Brown rat being trained by Physcologist Dr. B. Frederic Skinner, to press the lever and be rewarded with food. (Photo by Nina Leen//Time Life Pictures/Getty Images)

Operant conditioning revolves around the ideas of reinforcement and punishment. Reinforcement is the promotion of behavior via a stimulus. If you read this article, I will give you a high five! Now you will always want to read my articles and I have reinforced that behavior. The opposing idea is called punishment. If you read this article, I will call your boss and tell him that you have been reading articles online instead of working. Now you would not really want to read my articles and I have diminished or stopped the behavior. It gets a bit more complex when we realize there are positive and negative reinforcements. The example of reinforcement above is positive reinforcement. An example of negative reinforcement is if you don’t read these articles, you will have to buy me lunch. Now I am still promoting the same behavior but only by making it less appealing to do the opposite of it. There is a fine and kind of wobbly line separating negative reinforcement and punishment. Typically the thing to keep in mind with punishment is that the event is “adversive” meaning that it is not something people want to happen, like getting in trouble with your boss.

Reinforcement works best when it causes the individuals to follow a certain behavior without the need for constant reinforcement. That is called variable ratio reinforcement. The individual does not know when they will get rewarded because it is seemingly random. This means they will put a lot of effort into performing the behavior and the behavior will not stop for a long time regardless of reinforcement.

So many packs with so little reward… Source

CCGs have a propensity to replicate a Variable Ratio Reinforcement schedule. You buy a booster pack and you never know if you will get a needed card or a money card. This is great for companies who want you to buy booster packs or casinos who want you to keep gambling till you owe them your first born. In a CCG you also have the choice to buy singles. However, there is a negative reinforcement associated with buying singles, as in you have to give up something (money) to get what you want (the card you need to make a deck work). This tends to be viewed as continuous reinforcement, which does not take much energy but requires lots of reinforcement to function. In short, the enjoyment of playing the game makes buying expensive singles worth it. If you stop playing, then you are less likely to want to spend money to buy the cards.

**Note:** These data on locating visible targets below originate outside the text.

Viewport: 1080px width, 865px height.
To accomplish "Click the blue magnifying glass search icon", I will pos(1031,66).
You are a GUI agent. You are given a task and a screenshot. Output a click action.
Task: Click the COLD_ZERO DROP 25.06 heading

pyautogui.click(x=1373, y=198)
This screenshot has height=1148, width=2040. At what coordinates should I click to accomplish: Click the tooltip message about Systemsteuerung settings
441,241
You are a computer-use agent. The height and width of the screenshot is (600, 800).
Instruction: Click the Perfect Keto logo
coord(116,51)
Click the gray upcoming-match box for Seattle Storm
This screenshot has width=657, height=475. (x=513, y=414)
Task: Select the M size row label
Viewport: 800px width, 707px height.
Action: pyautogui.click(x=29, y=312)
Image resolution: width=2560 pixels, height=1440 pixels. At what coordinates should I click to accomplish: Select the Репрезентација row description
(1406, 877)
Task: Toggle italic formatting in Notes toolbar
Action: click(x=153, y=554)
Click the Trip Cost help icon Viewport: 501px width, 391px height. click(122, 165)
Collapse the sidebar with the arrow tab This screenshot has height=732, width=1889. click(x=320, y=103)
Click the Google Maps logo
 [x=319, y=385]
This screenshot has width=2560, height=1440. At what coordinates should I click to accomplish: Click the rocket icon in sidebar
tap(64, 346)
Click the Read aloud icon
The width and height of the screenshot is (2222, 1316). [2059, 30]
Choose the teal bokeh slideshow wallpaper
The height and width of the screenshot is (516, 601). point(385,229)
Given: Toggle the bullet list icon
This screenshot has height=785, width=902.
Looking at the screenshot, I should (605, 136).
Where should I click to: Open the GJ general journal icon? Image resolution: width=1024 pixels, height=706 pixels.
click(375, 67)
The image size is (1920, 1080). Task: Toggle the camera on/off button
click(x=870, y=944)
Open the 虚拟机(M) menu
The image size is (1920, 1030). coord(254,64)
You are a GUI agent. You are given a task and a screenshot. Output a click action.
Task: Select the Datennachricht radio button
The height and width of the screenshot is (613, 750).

Knowing what you are getting is a good way to have reasonable expectations! Source

LCGs more similarly replicate a Fixed Interval Reinforcement. There are regularly released expansions that you can expect to come out at a certain time. This means you need to spend a moderate amount of energy doing the certain behavior and it requires a moderate amount of reinforcement to reinforce. You need to remember when the cards are coming out to get new ones and since there is no gambling to getting what you want, you are able to play the game less to reinforce your behavior of enjoying cards. Lately, however, LCG suffer from more variable term reinforcement. This is due to the fact that a few of the LCG’s recently (Conquest, Star Wars, and A Game of Thrones) have had problems getting their packs out on time. This should replicate more of a Variable Interval Reinforcement, but something doesn’t quite match up. This type of reinforcement schedule should more closely replicate the CCG booster model due to the unknown nature of packs being released. The main reason it doesn’t is because the contents of the expansions are known before the release. This may come off as strange because you could say that people know the full set of a CCG as well but the cost differences are really what shines here. It is far less expensive to purchase an Android: Netrunner Expansion than it is a full block of a Magic Expansion.

I personally think it is very interesting how buying into these games so closely emulates these operant conditioning schedules, but I probably shouldn’t because it is a very common topic in psychology. The important part is that I think this comparison is the main reason I prefer LCG’s over CCG’s. I have never been to Vegas, I have never been into gambling, so the idea of buying packs to get money cards is kind of a fun thing I participate in from time to time to support my FLGS. How do you feel about the argument made here? Do you think I am full of it or do they make sense to you? Put your thoughts in the comments. Living Card Guy out!